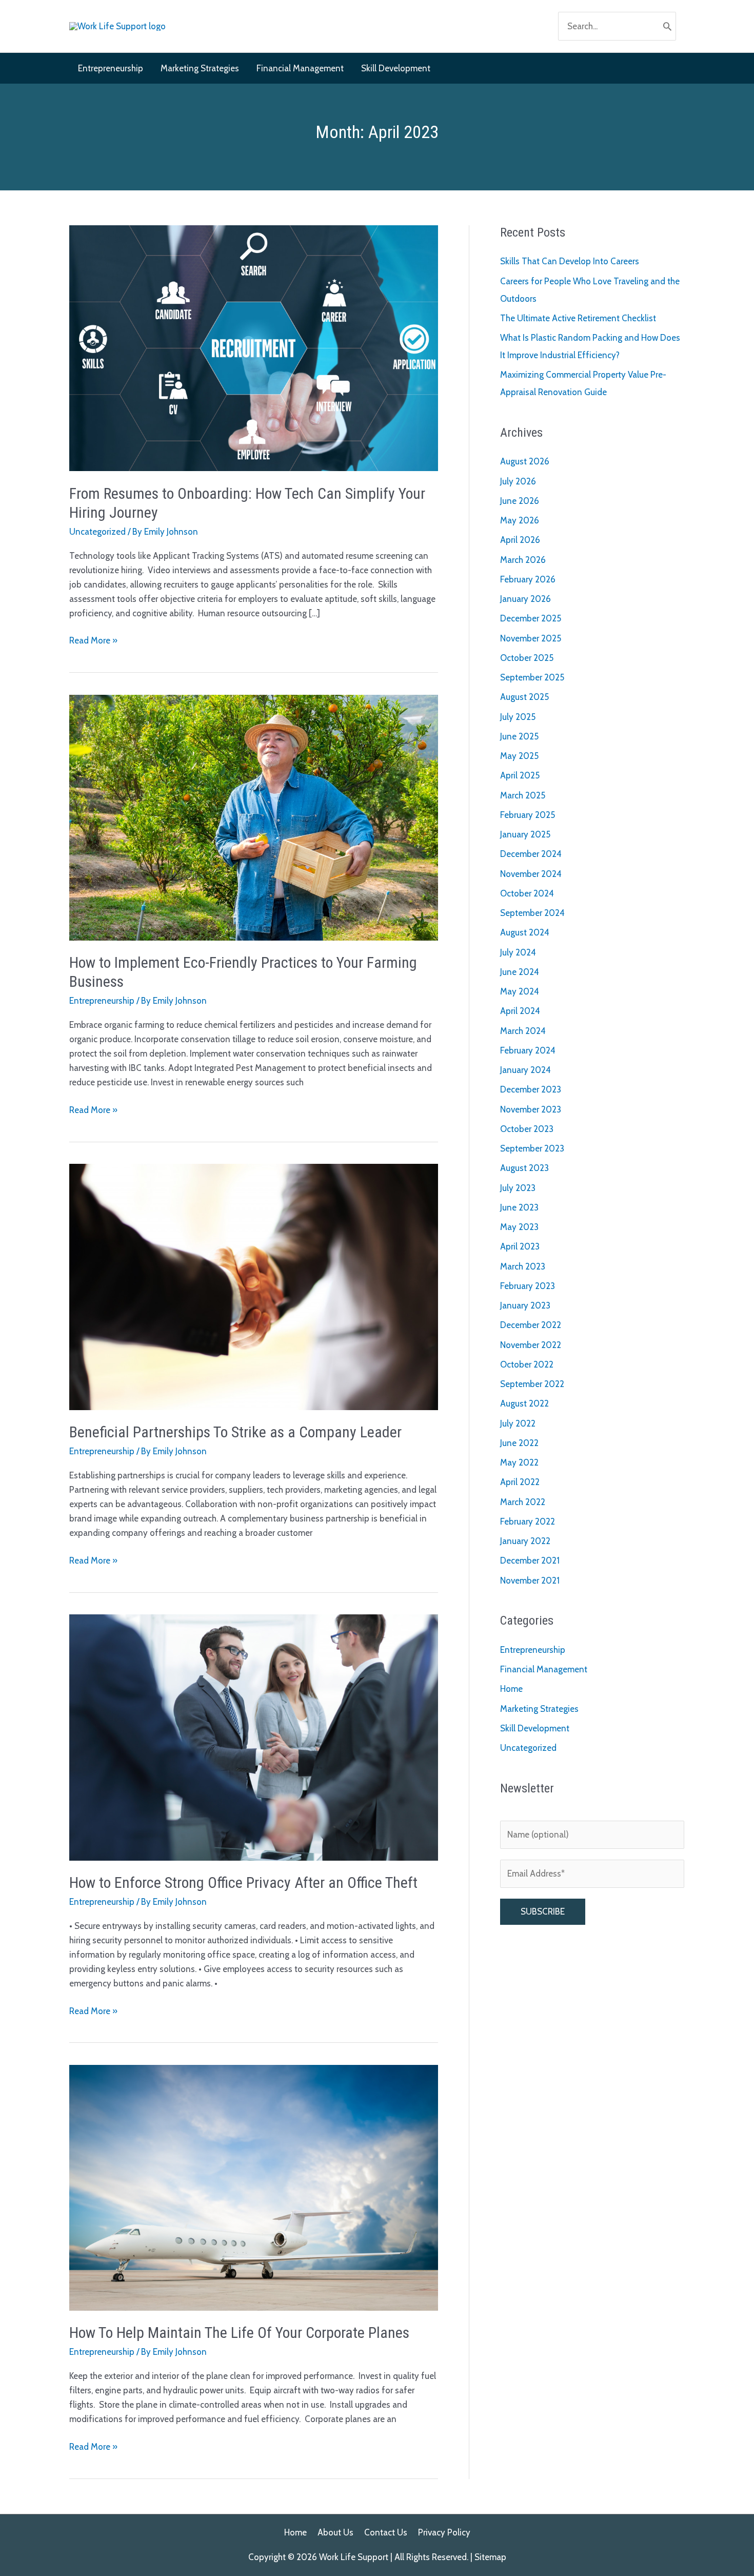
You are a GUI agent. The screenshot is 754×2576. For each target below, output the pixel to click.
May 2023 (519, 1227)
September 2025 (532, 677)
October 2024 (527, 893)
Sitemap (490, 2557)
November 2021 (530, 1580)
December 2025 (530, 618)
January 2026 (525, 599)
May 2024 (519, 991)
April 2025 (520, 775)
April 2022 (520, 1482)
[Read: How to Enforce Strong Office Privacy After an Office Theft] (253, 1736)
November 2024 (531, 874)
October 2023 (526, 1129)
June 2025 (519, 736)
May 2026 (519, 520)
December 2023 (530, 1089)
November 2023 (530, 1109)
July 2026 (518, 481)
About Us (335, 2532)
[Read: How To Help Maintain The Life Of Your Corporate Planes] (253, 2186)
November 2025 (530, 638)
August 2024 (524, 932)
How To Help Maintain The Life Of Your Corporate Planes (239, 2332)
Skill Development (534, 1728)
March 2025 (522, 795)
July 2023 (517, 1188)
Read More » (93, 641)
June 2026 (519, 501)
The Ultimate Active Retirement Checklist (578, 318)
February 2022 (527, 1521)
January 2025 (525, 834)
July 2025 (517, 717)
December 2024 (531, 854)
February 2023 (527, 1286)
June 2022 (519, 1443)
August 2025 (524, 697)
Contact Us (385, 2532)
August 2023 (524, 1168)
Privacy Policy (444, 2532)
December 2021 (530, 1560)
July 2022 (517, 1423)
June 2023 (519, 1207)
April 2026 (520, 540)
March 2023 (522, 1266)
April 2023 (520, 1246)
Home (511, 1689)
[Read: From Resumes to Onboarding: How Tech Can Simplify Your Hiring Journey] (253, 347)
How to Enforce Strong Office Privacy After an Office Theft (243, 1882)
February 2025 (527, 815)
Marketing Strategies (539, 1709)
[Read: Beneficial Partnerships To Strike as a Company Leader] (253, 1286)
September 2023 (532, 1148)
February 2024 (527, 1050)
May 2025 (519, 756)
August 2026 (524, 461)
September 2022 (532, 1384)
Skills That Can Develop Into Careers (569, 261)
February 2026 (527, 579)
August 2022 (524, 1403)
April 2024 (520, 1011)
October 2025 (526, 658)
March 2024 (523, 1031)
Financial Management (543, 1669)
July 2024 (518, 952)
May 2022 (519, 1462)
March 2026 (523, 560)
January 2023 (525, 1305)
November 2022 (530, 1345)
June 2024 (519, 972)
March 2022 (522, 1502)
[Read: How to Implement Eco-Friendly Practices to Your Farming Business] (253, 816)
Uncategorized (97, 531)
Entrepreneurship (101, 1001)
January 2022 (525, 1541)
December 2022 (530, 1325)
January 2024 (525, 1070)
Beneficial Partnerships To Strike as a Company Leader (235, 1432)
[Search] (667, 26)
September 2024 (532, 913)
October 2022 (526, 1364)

* * *

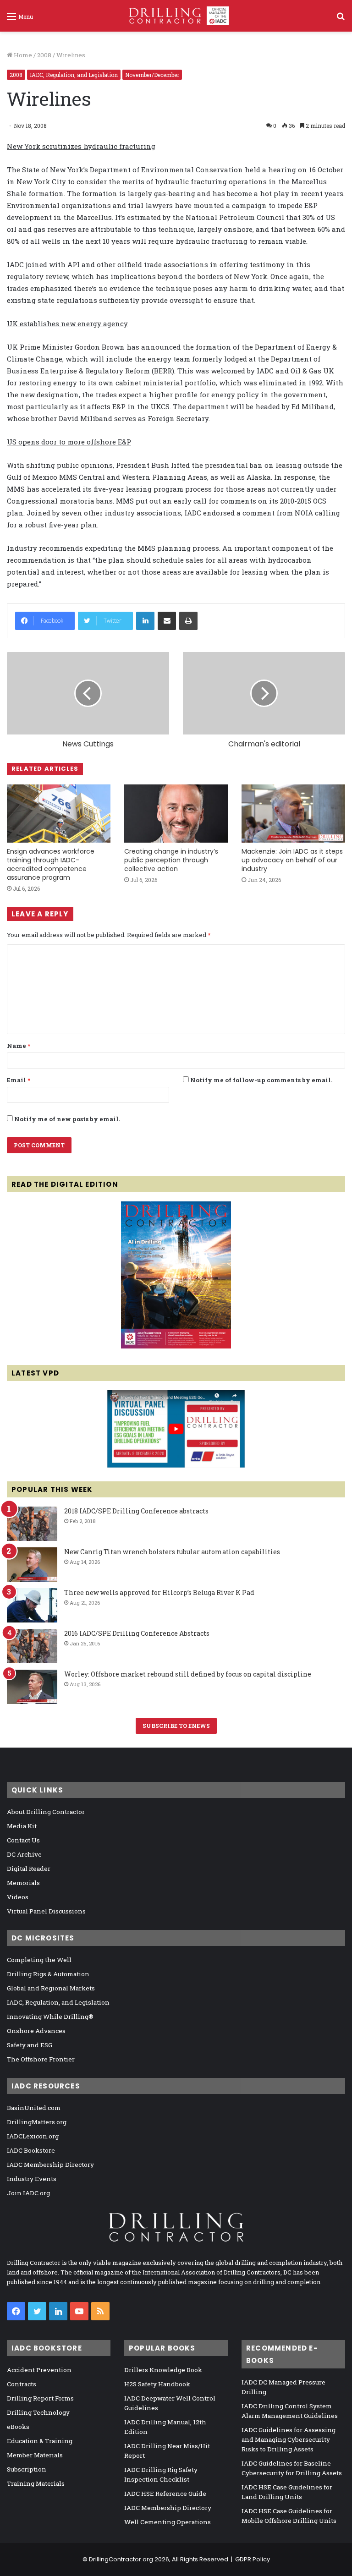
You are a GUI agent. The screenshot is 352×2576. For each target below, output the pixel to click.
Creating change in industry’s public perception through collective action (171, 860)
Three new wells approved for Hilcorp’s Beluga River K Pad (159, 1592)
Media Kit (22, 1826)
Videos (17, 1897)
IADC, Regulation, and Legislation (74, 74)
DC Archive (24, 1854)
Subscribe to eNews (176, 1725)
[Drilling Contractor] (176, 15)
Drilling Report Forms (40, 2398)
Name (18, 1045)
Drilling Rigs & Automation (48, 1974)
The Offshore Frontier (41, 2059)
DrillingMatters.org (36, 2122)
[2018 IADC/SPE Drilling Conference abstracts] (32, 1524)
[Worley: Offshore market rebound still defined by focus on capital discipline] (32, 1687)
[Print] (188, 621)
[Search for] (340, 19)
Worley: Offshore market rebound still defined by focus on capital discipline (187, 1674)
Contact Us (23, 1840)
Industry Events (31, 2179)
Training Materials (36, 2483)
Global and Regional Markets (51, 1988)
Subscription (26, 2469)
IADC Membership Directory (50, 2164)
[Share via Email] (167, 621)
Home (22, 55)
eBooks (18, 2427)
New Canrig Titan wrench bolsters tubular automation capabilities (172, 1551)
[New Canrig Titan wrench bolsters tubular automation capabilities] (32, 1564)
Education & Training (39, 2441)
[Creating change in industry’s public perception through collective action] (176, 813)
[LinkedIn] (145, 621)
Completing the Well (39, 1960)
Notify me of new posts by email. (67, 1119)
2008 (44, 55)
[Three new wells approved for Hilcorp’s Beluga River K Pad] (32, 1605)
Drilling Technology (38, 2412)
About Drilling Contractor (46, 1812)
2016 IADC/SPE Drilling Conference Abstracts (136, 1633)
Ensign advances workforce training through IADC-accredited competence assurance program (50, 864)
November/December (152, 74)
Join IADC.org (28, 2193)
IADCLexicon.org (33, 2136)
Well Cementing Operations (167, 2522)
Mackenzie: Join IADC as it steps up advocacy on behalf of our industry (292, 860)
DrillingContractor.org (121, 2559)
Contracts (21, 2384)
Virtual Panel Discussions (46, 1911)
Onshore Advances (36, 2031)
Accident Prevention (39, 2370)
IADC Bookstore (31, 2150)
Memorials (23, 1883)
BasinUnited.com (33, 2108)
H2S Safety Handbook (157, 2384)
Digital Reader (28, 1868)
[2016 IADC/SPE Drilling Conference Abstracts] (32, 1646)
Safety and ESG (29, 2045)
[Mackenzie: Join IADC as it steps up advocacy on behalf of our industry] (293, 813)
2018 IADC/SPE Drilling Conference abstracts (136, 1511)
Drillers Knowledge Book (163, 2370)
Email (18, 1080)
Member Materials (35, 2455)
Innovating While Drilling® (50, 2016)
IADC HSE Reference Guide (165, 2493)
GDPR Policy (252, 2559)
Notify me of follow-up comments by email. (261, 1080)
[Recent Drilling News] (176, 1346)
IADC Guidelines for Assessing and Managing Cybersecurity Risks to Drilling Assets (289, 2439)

* * *

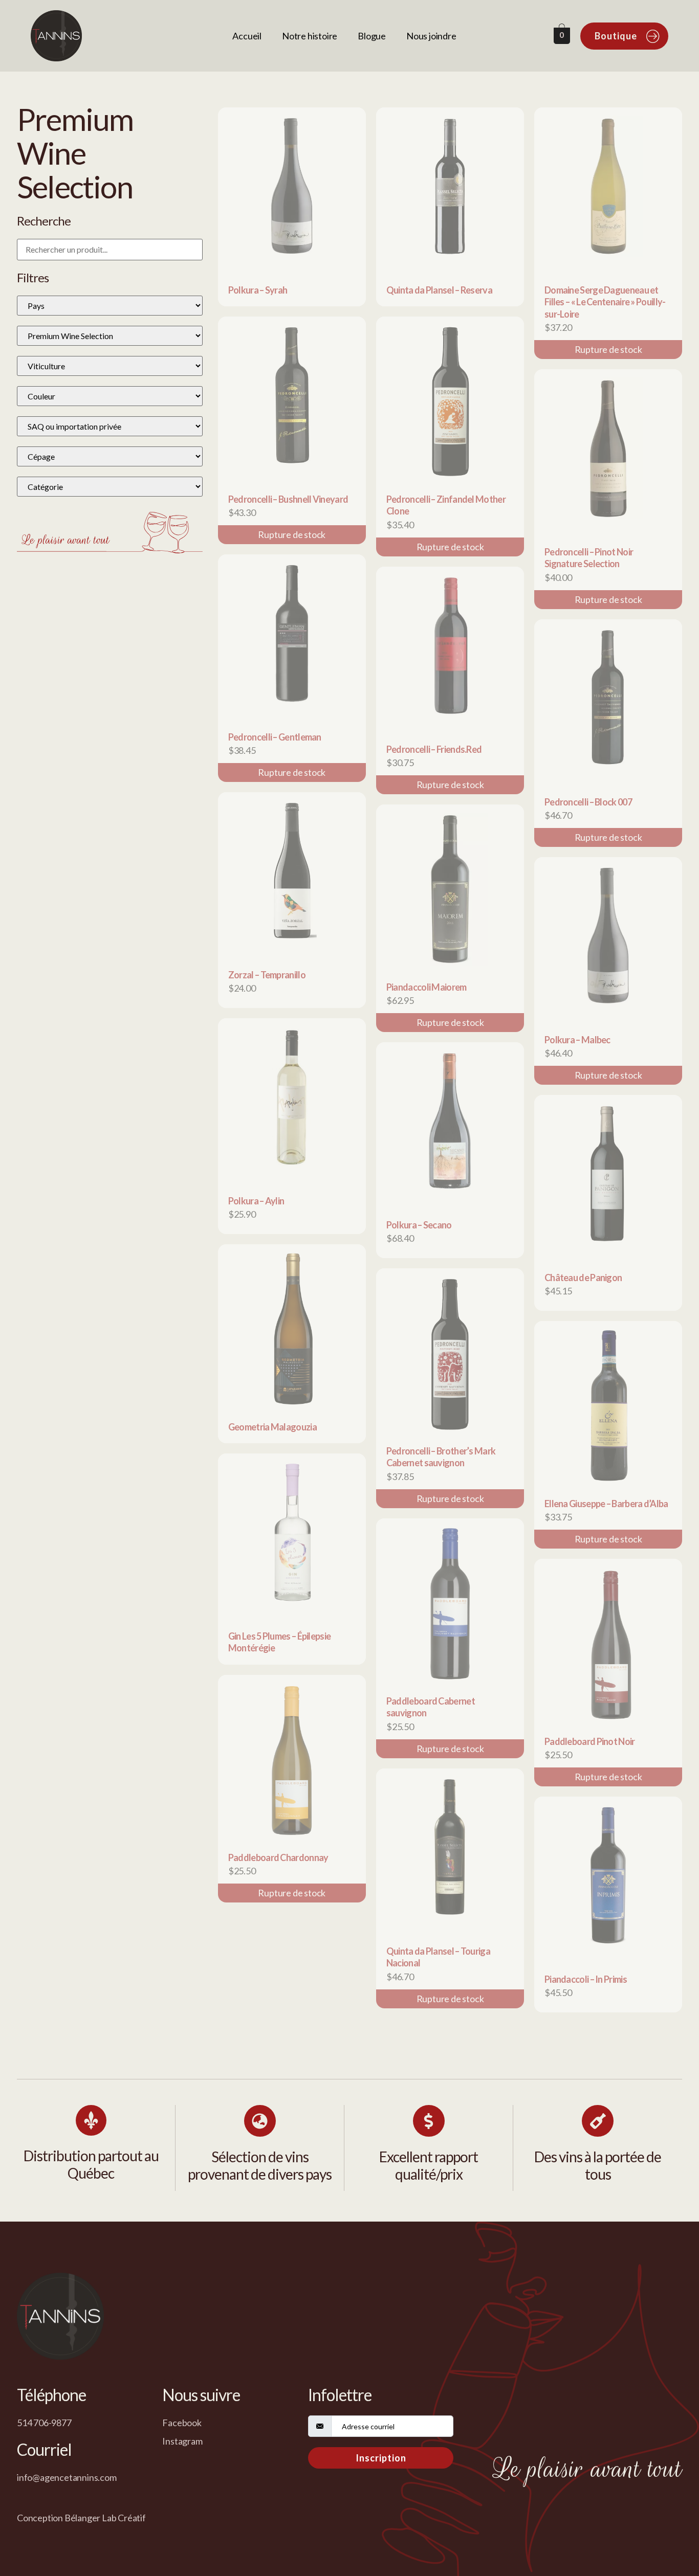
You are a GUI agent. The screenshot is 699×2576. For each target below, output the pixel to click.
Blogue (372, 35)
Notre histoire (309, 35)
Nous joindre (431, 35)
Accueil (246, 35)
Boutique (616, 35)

» Task to carry out
Word for word, restate the lines of the data above that fall between the line holding "March 2024 (523, 1031)" and the line holding "October 2022 (526, 1364)", inclusive, and no other lines.

» Solution for this problem
March 2024 (523, 1031)
Financial Management (543, 1669)
July 2024 (518, 952)
May 2022 (519, 1462)
March 2026 (523, 560)
January 2023 (525, 1305)
November 2022 (530, 1345)
June 2024 (519, 972)
March 2022 (522, 1502)
[Read: How to Implement Eco-Friendly Practices to Your Farming Business] (253, 816)
Uncategorized (97, 531)
Entrepreneurship (101, 1001)
January 2022 (525, 1541)
December 2022 (530, 1325)
January 2024 (525, 1070)
Beneficial Partnerships To Strike as a Company Leader (235, 1432)
[Search] (667, 26)
September 2024 (532, 913)
October 2022 (526, 1364)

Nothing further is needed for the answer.